I’ve seen my pick on many lists, and every time I come across it, it always makes sense. I sit here reading Rostam Batmanglij’s profile in the latest New Yorker after having listened to his episode of Sound Exploder, now realizing why I needed to get to this review. Maybe the fact that I spent a full weekend reminiscing and (over)thinking the past couple months has pushed me to finally confront my connection with this song.

Sometimes you just feel like writing a review, it festers in your blood while your mind makes sense of why a song or album is so important to you. “Bike Dream” is a song that I’ve had on constant repeat since I first heard it, there’s something just so exact about the feelings evoked from the pulsing synthy beat, swelling strings, and the soothing yet fuzzy half-asleep trance of it all. The way that that chorus lyrics just fade and melt so sweetly like the sleepy words you say to the person in your bed when you first wake up. It’s a sort of late-Morning Mood-esque theme for the modern romance taste.

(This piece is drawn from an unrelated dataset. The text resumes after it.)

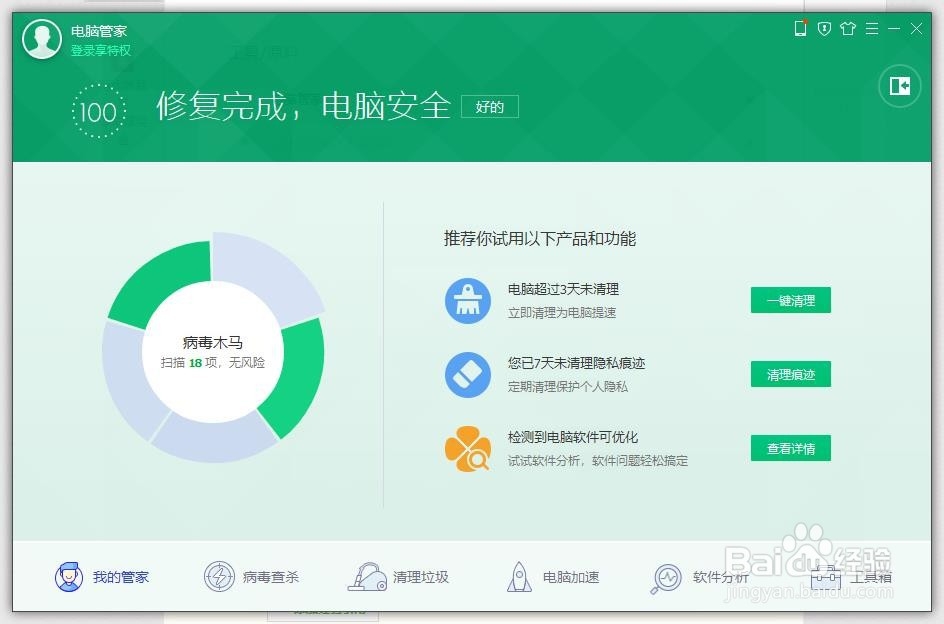Click the account protection shield icon
The height and width of the screenshot is (624, 944).
coord(823,29)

Maybe it helps that I’m gay, maybe it helps that I myself am trying to figure out which type of boy I want to be with–hell what type of boy I want to be–but I think this song goes deeper. In this New Yorker profile, Rostam says “As a person who doesn’t identify as straight, any love song I write is contextualized by a queer identity.” I think that succinctly captures what I feel when I listen to this song, or at least it captures the reaction of what I want to do when I listen to song; this song really makes me think about my experiences with the queer men I date or befriend, and makes me want to gush and talk about them. I feel that in order to properly comment on love songs, or any songs of identity, my own writing needs to be contextualized by my queer identity. I feel the need to come-out as a queer-writer, in order to properly talk about my own dreams and how they relate to the music I experience.

As Rostam has made clear in multiple interviews, this song is not really about two boys, it’s about wanting the person that you’re with to be two different people, and deciding which one is the life worth pursuing. When I listen to this song, I think of myself of the two boys most often. Who do I want to be, what do I want to act like, what makes my life more fulfilled? I’ve been sitting at a crossroads for a year, personally, professionally, and emotionally.

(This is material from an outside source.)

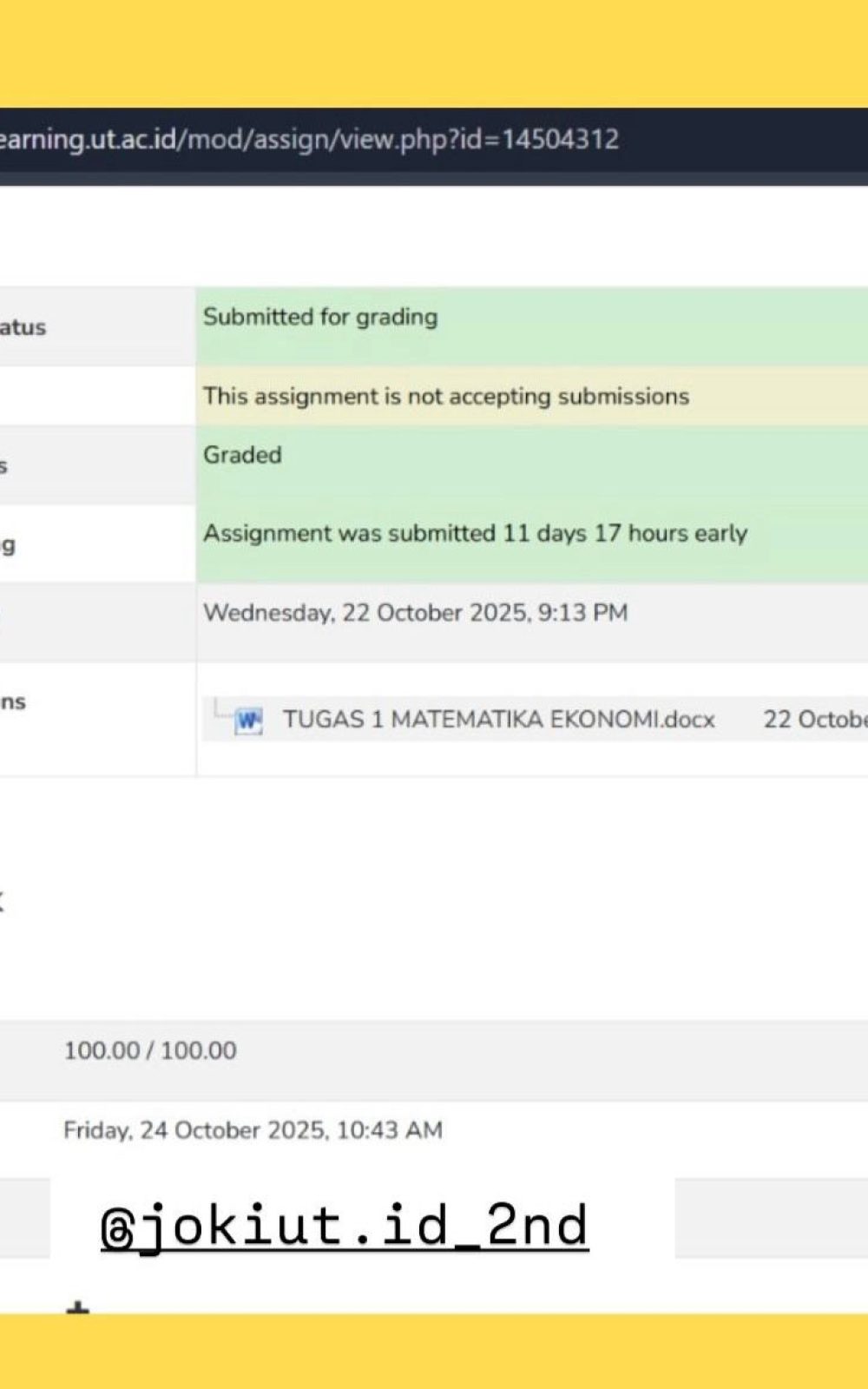Image resolution: width=868 pixels, height=1389 pixels.
Task: Click the Word document icon beside TUGAS 1
Action: [x=248, y=721]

Making life choices is not the easiest thing to do, especially when you feel you’re at a point where even the smallest decision can change the entire course of the next decade or longer. Sometimes you just want to stay still in that dream state, but you know that you can’t and that you have to act. I think “Bike Dream” is that moment in between, still dreaming yet on the cusp of making that move, because you realize life is “telling me something or nothing, never the one thing I wanna hear.”

I spent too much time wanting “to try to go back in time to just that moment in my life where I should have spoke up but I lied.” Those times where I wasn’t being completely open about my identity when I should have (let’s be clear that I haven’t been completely in the closet since high school, but I haven’t been completely out either). Those times when I wanted to express my feelings, to tell a guy he’s cute, to kiss my flirtations, to let myself be happy in the moment.

“Where could I go? What could I do?”

Questions I’ve continually asked myself, holding myself back instead of just jumping at opportunity.

Now as we’re embarking Fall, I’ve caught my breath, slept into the day, and woke up with the light across my room. This summer taught me who I want to be, where I want to explore, why I’m here. So that’s why “Bike Dream” is my anthem of Summer ‘17, because my heart has began to work as the person I truly am, and the sounds of it all made me excited to get out of bed and begin my perfect summer days that turn into fun summer nights.